When the credits rolled at the end of In the Heights, I stayed to see if I could find out how many extras were used for dancers. I soon realized that the list would have been at least the size of three screen shots. I returned home, I logged on to HBO Max, and (to the best of my ability) counted how many extra dancers were used.
The final count I arrived at was 274. Honestly, it may as well have been 96,000.
That is how the adaptation of the freshman musical from Lin Manuel Miranda (whose second musical would be the uber popular Hamilton) comes across: extravagant and full of heart. There is not a moment when you feel every person involved with this film is not having a lot of fun. This is easily the best musical since La La Land.
Like Hamilton (whose Christopher Jackson, aka George Washington, makes a cameo here), Miranda (who also plays the Paragua guy in the film) was the writer of the story and the music for the 2008 stage musical while playing the main role of Usnavi. In the film, the main role is played with energetic gusto by Anthony Ramos (an alumni of Hamilton). Usnavi is a young Puerto Rican living in Washington Heights as he runs a small coffee shop with his cousin Sonny (Gregory Diaz IV). He is smitten by the local Vanessa (Melissa Barrera), who works at the local hair salon. His best friend Benny (Corey Hawkins) works for the local taxi company run by Kevin Rosario (the always brilliant Jimmy Smits) while also pining for his daughter Nina (Leslie Grace), who has just returned home from college.
The neighborhood also has its own sage-like entity in Claudia, referred to by most as Abuela. She is played by Olga Merediz, who played the role in the stage version as well. She has a song for herself toward the middle of the story, and if you know what it is, then you need not worry because she does not disappoint with it.
The story is relatively simple, in that it shows Usnavi trying to fulfill his goal of opening a beach side bar back in Puerto Rico while dealing with his feelings with Vanessa, who is trying to make it out on her own. Meanwhile, Nina is hiding some of her own feelings. from her father regarding school. The story is easy to follow even if you don’t go to the musical for the story.
As for the musical aspect of the film, there is barely a moment of disappointment. There are almost no words to explain the songs and dancing (a huge shout out to choreographer Chris Scott), but I will settle with “astonishing”. Singing and dancing is one thing: doing it in a swimming pool is quite another (not to mention the contortionists. It is also refreshing to see many ages represented in the troupe as well.
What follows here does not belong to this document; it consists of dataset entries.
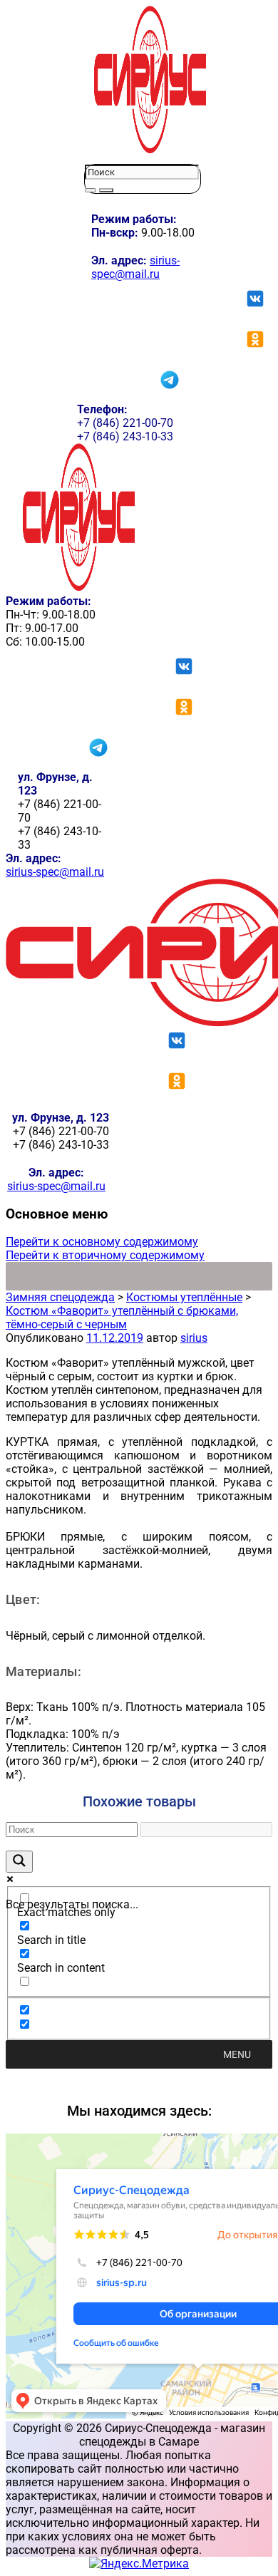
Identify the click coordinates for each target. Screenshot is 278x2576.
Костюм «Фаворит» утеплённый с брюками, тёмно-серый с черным (122, 1317)
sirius (193, 1338)
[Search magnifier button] (19, 1862)
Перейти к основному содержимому (102, 1241)
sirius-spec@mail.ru (135, 267)
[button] (237, 2054)
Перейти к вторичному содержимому (105, 1255)
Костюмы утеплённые (184, 1297)
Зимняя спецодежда (60, 1297)
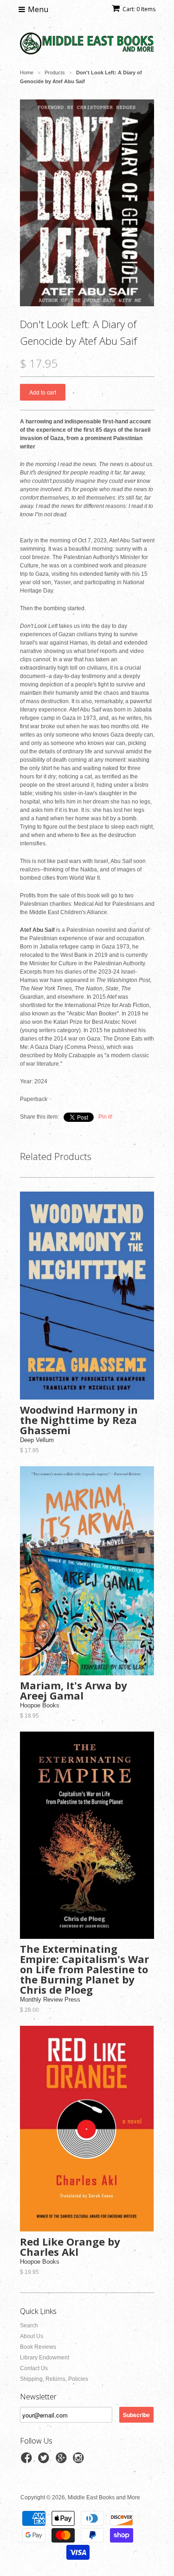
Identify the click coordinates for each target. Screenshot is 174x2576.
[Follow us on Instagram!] (80, 2460)
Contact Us (34, 2368)
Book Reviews (38, 2347)
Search (29, 2325)
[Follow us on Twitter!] (45, 2460)
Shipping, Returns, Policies (54, 2379)
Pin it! (105, 1116)
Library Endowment (44, 2357)
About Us (31, 2336)
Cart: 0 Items (138, 9)
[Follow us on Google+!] (63, 2460)
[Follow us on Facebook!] (28, 2460)
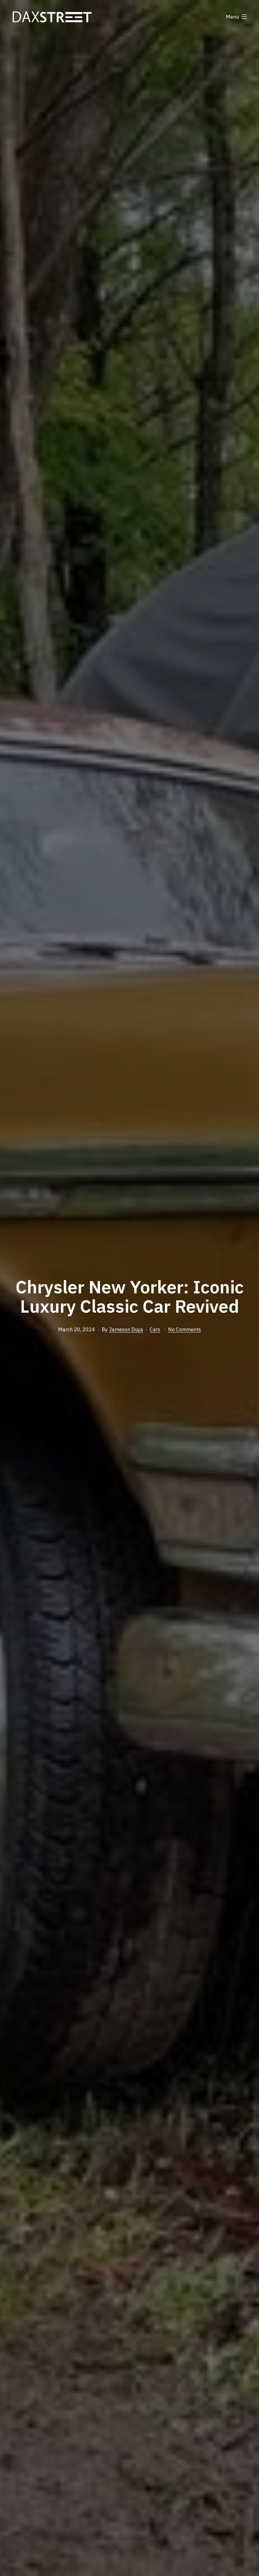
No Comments (184, 1329)
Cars (155, 1329)
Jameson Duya (126, 1329)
While Lin Manuel Miranda is indeed the one person most responsible for the film, I feel director Jon M. Chu will be a little overlooked. In his first film since 2018’s Crazy Rich Asians, he manages to show things that I imagine could not be shown on stage. Take, for example, the image toward the end of the opening number, when Usnavi is looking out the window at the dancers. The same can be said for the beginning of “96,000” when we see the outpouring of the characters’ imaginations. Or the dancing wigs in the hair salon. Chu recognizes these things but does not go all out on them. He uses them for just the right amount of time.
Parents, I admit to being a little taken aback when I noticed a fair amount of kids in the theater with me, some as young as 10 or so. The movie is PG-13, mainly because of the sexual content in the lyrics (there is no nudity, and only a little kissing). Most of the lyrics are said too fast for a kid to pick up, but that does not mean that they are not there. Also, while it is not too surprising to find out, it is still noteworthy that the dancing (which I cannot stress enough is spectacular) is somewhat suggestive at times.
While the movie is indeed long, I was surprised to not find it dragging at all, even though the film could have done with at least one or two songs less. That, of course, leads to asking which one gets cut, which I am not sure I could do.
Like a truck load of films, In the Heights was originally meant to be released in 2020 but got pushed back due to COVID. In a sense, that is a good thing, because this is one of the best films to have in a post-pandemic. It is an ultimate feel-good movie and comes with many messages from the lyrics. My favorite is how we illuminate the stories of our surroundings, and, despite how they end, it makes our lives complete.
Add on the fact that I now need to invest in a Tide pen, and I am all set.